Le pinete, il Santuario di Paola, Coreca o anche semplicemente alzarsi nel portabagagli e guardare la realtà in movimento dal lunotto posteriore; ormai aveva capito che le automobili che tanto aveva rincorso nella sua prima vita ora erano per lui occasione di divertimento.

Rimase esuberante ma con più autocontrollo, ci rimase impresso infatti come cambiò anche nel modo di abbaiare ad altri cani, pur avendo la forza per tirare al guinzaglio preferiva rimanere a stretto contatto con noi: la sua priorità non era più inseguirli ma difenderci. Rimase anche un po’ schizzinoso con il cibo e con un olfatto sopraffine, ricordo ancora quella scaglia di medicina spezzettata e camuffata nella mortadella che sputò fuori dalla ciotola; tuttavia, ci onorò sempre del piacere di mangiare dalle nostre mani, fino alla fine quando ormai i dolori lo stavano divorando.

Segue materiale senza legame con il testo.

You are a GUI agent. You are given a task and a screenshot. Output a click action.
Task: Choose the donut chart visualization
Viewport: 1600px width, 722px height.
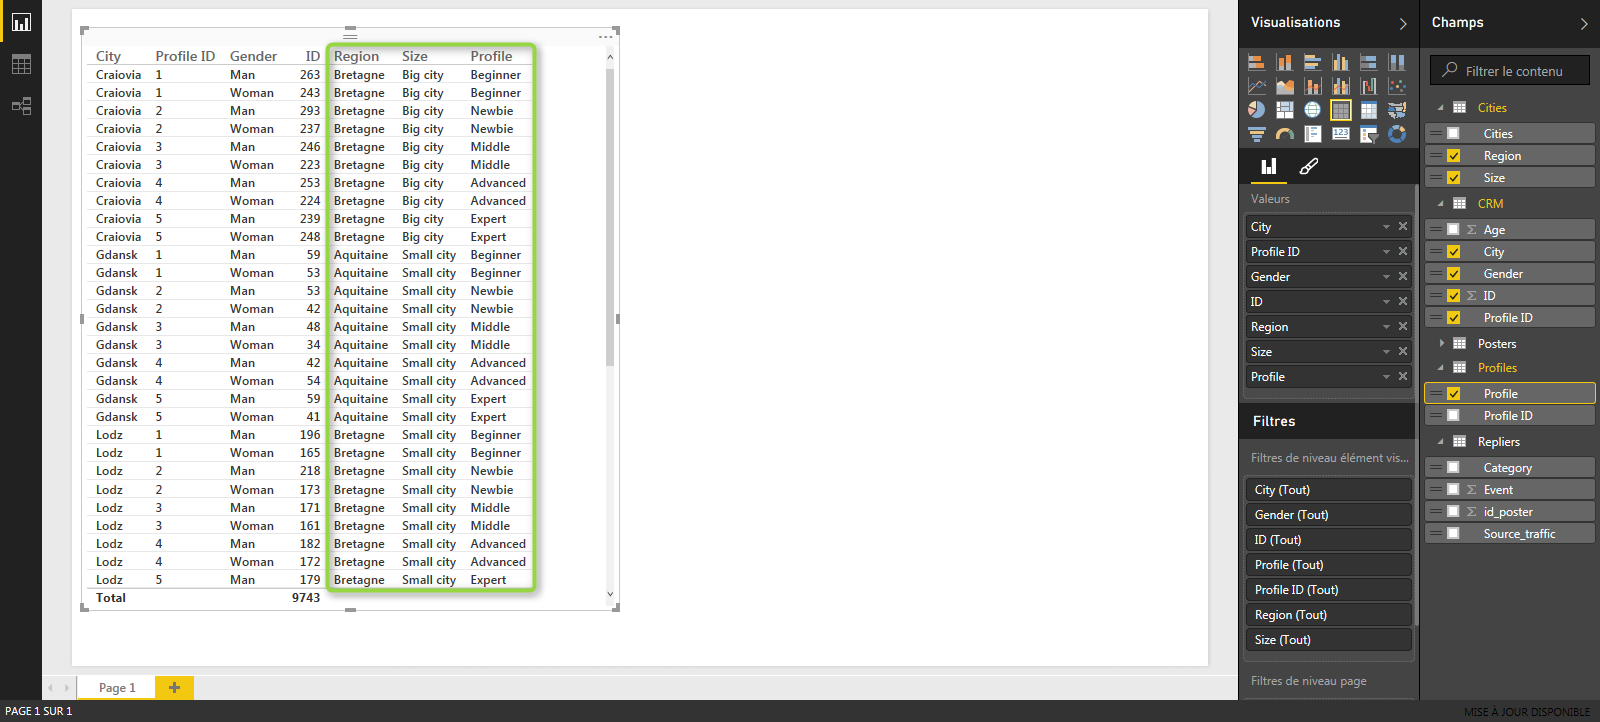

La sua agilità ed imponenza gli consentirono di sopravvivere nella sua prima vita, ma fu condannato all’emarginazione a causa della troppa paura che incuteva. Seppe togliersi di dosso quella veste di cane imprevedibile e rissoso, forse perché in fondo non voleva essere nemmeno lui così. Il suo DNA era da cane da guardia (di razza), non da lupo selvatico.

Durante gli ultimi giorni ci mostrò il suo amore in tanti modi, uno in particolare, che rimarrà sempre nel mio cuore. Sfuggì a quel destino già segnato di solitudine e malvoluto da tanti, e visse la sua seconda vita felice e contento.